The term “contribution” is not defined in the tax law and is, therefore, given its ordinary meaning, having regard to the context and purpose of the provision in which it appears. The ATO concludes that, in the absence of a contrary legislative intention a roll-over superannuation benefit (other than an amount transferred between superannuation interests within the same superannuation plan) is a “contribution” for the purposes of s 295-95(1) of ITAA 1997. This is consistent with the view expressed in Taxation Ruling TR 2010/1 on superannuation contributions.

The ATO also concludes that a complying superannuation fund can deduct amounts incurred in obtaining all “contributions”, including non-assessable contributions (such as non-concessional contributions). This means that if the fund incurs expenses specifically related to obtaining contributions (including inter-fund rollovers and a single contribution regardless of the extent to which they are assessable), the ATO’s view is that these do not need to be apportioned for the purposes of the s 8-1 general deduction provisions. The full expense would be deductible.

Further, to the extent to which it is necessary for a fund to apportion losses or outgoings incurred in gaining or producing both assessable income and exempt income under the general deduction provisions in s 8-1, such as the administrative fee in the particular case dealt with in ATO ID 2012/47, all contributions are taken to be included in the fund’s assessable income when working out the deductible portion.

This can be illustrated with an example.


ABC Ltd as trustee for the ABC superannuation fund has $150,000 in accumulation phase assets and $300,000 in (segregated) pension phase assets.
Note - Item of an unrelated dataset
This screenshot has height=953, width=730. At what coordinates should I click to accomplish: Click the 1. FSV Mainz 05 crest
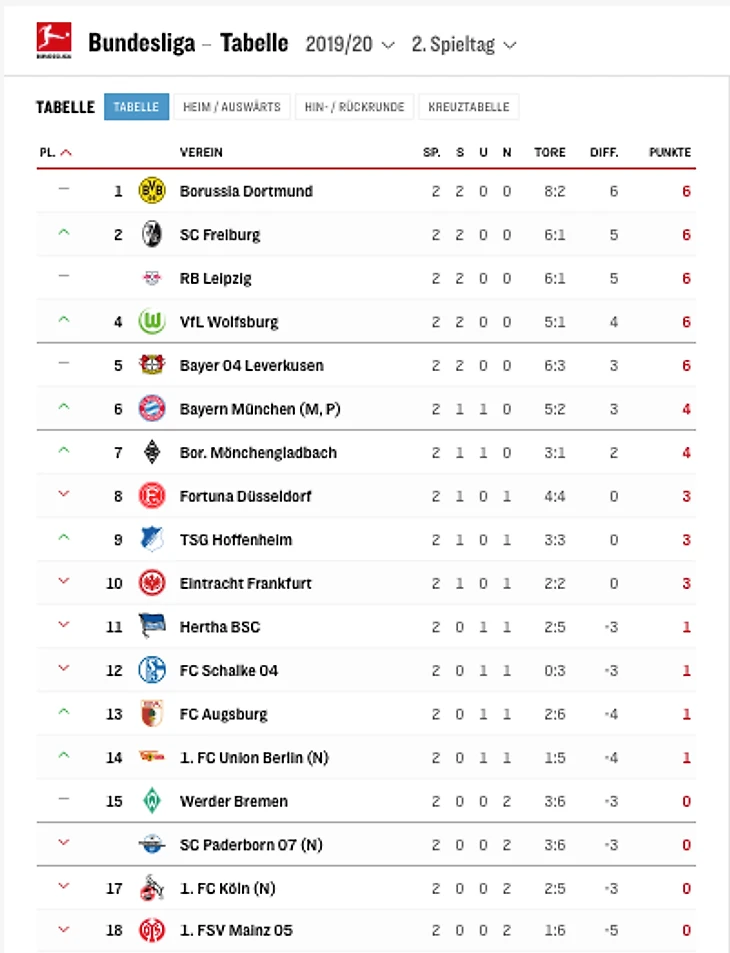click(151, 931)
The assessable investment income derived in relation to the accumulation phase assets in the 2011/12 year is $10,000. The income derived from the pension phase assets in 2011/12 is $20,000, which is exempt income.

In the same income year, the fund received employer contributions of $25,000, a rollover of $200,000 from another superannuation fund (consisting of a tax-free component and a taxable component — taxed element) and a non-concessional contribution of $450,000. The $25,000 contribution is included in the fund’s assessable income but the $200,000 rollover and non-concessional contribution are not.

This means that the fund has received the following amounts in the 2011/12 income year.

Assessable investment income $10,000
Assessable employer contribution $25,000
Non-assessable rollover $200,000
Non-concessional contribution $450,000
Exempt investment income $20,000
Total $705,000

The total assessable income of the fund is $35,000 and the total exempt income is $20,000.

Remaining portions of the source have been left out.